Suizidbeihilfe: Bioethikerin Kummer warnt vor "Entsolidarisierung"
Zu erhöhter Vorsicht gegenüber einer Entsolidarisierung als Folge der Straffreistellung der Suizidbeihilfe hat die Wiener Bioethikerin Susanne Kummer gemahnt. "Es tut etwas mit der Gesellschaft, wenn der Suizid als Erlösung im Raum steht", sagte die Direktorin des Instituts für Medizinische Anthropologie und Bioethik (IMABE) im Interview mit der "Krone" (Dienstag). Auch in Österreich sei man an einem Punkt angelangt, "wo ein Klima geschaffen wird, in dem ältere Menschen meinen, es sei besser, wenn es sie nicht mehr gibt", warnte die Expertin.
Österreich drohe mit seiner zu Jahresbeginn erfolgten Legalisierung von Beihilfe zur Selbsttötung unter bestimmten Voraussetzungen einen Weg einzuschlagen, der sich in anderen Ländern bereits abzeichne. "Wir sehen im internationalen Vergleich, dass assistierter Suizid und Tötung auf Verlangen zu 85 Prozent von Senioren ab 65 und hochaltrigen Personen in Anspruch genommen werden", berichtete Kummer. In den Niederlanden diskutiere man jetzt sogar über einen Gesetzesentwurf, der für alle ab 75 den Bezug einer "Letzten Wille Pille" in Apotheken ermöglichen würde.
Druck durch Einsamkeit und Kosten
Um den Verlust von Solidarität insbesondere gegenüber älteren Menschen zu verhindern, gelte es "sehr genau hinzuschauen", forderte die IMABE-Direktorin von der Gesellschaft und insbesondere auch von der medialen Berichterstattung. Die Einsamkeit und Isolation von älteren Menschen seien ein großes Problem, zu dem sich auch noch der ökonomische Faktor reihe, denn "Pflege kostet Geld". Wie schnell eine Entsolidarisierung vor sich gehen könne, zeige derzeit Kanada vor. Dort gebe es "Berechnungen, wie viele Millionen gespart werden können, wenn jemand vorzeitig aus dem Leben scheidet".
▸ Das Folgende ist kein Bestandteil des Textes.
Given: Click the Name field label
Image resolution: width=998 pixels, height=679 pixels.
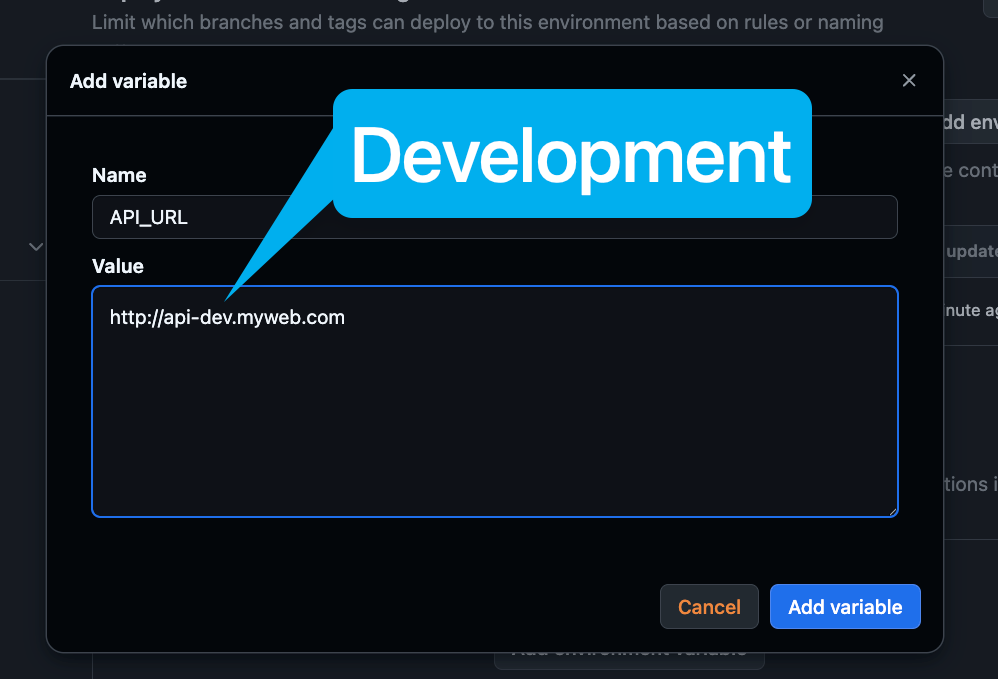Looking at the screenshot, I should tap(119, 175).
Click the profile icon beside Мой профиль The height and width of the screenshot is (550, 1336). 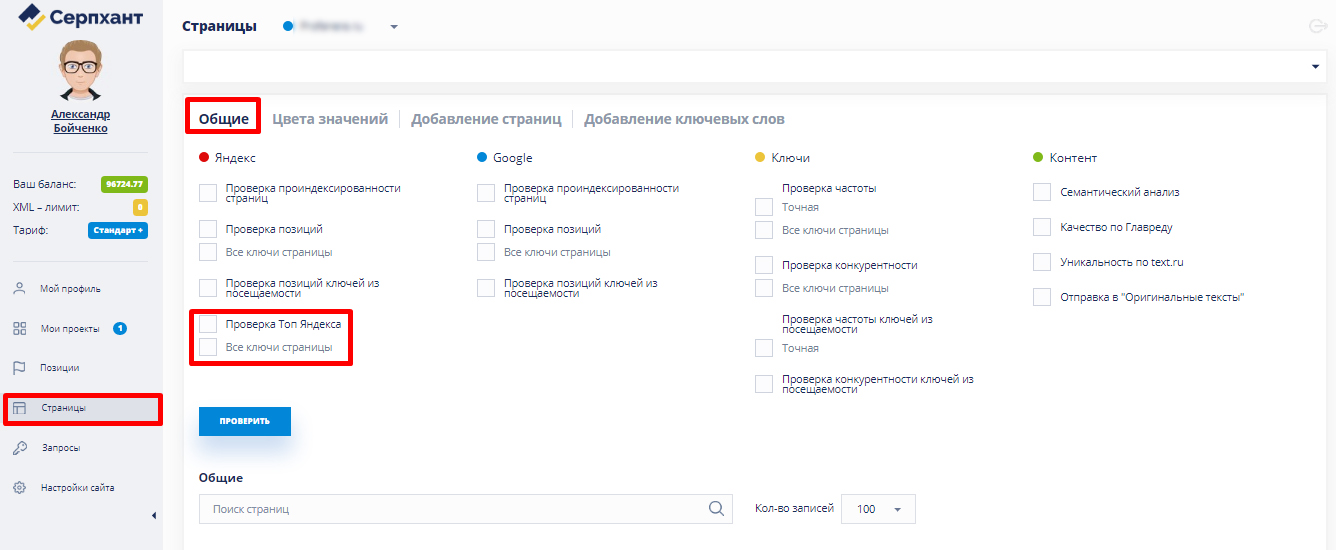click(19, 289)
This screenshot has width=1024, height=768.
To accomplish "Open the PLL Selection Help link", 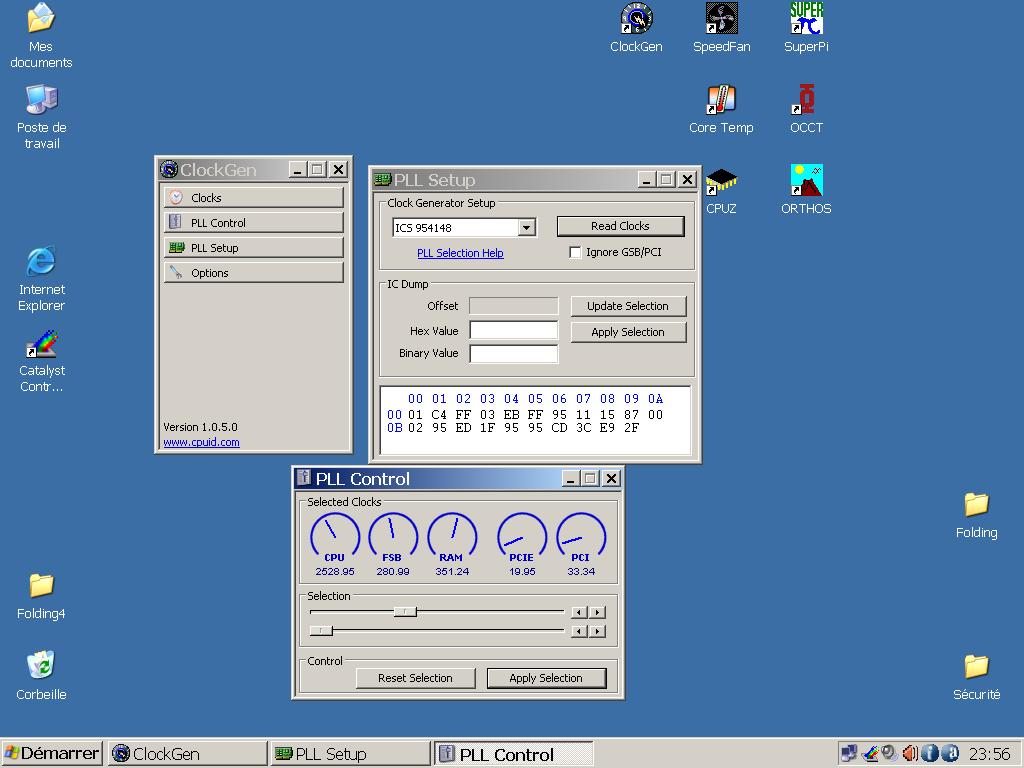I will tap(460, 253).
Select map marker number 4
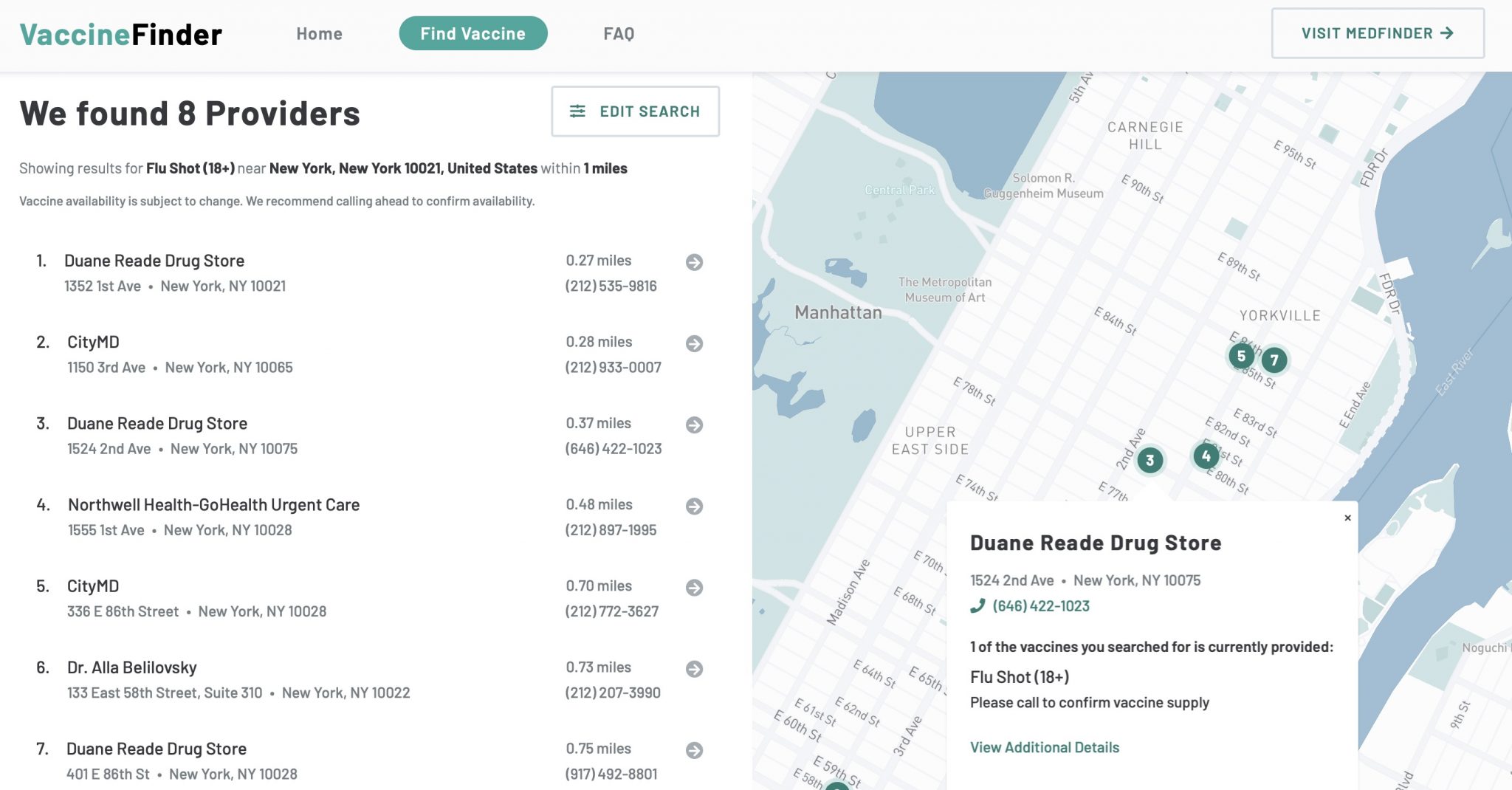The width and height of the screenshot is (1512, 790). pyautogui.click(x=1206, y=456)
Auch wenn dies mitunter anders dargestellt werde, gebe es zum Suizid immer Alternativen, unterstrich Kummer. Das gelte genauso bei alten Menschen am Lebensende. "Jeder kann Behandlungen ablehnen. Es gibt medizinische Hilfe, etwa gegen Schmerzen." Den Menschen müsse die "Angst, dass es schlimmer wird", genommen werden. Bedauernd fügte die Expertin hinzu: "Leider haben wir keinen Flächenausbau in der palliativen Versorgung."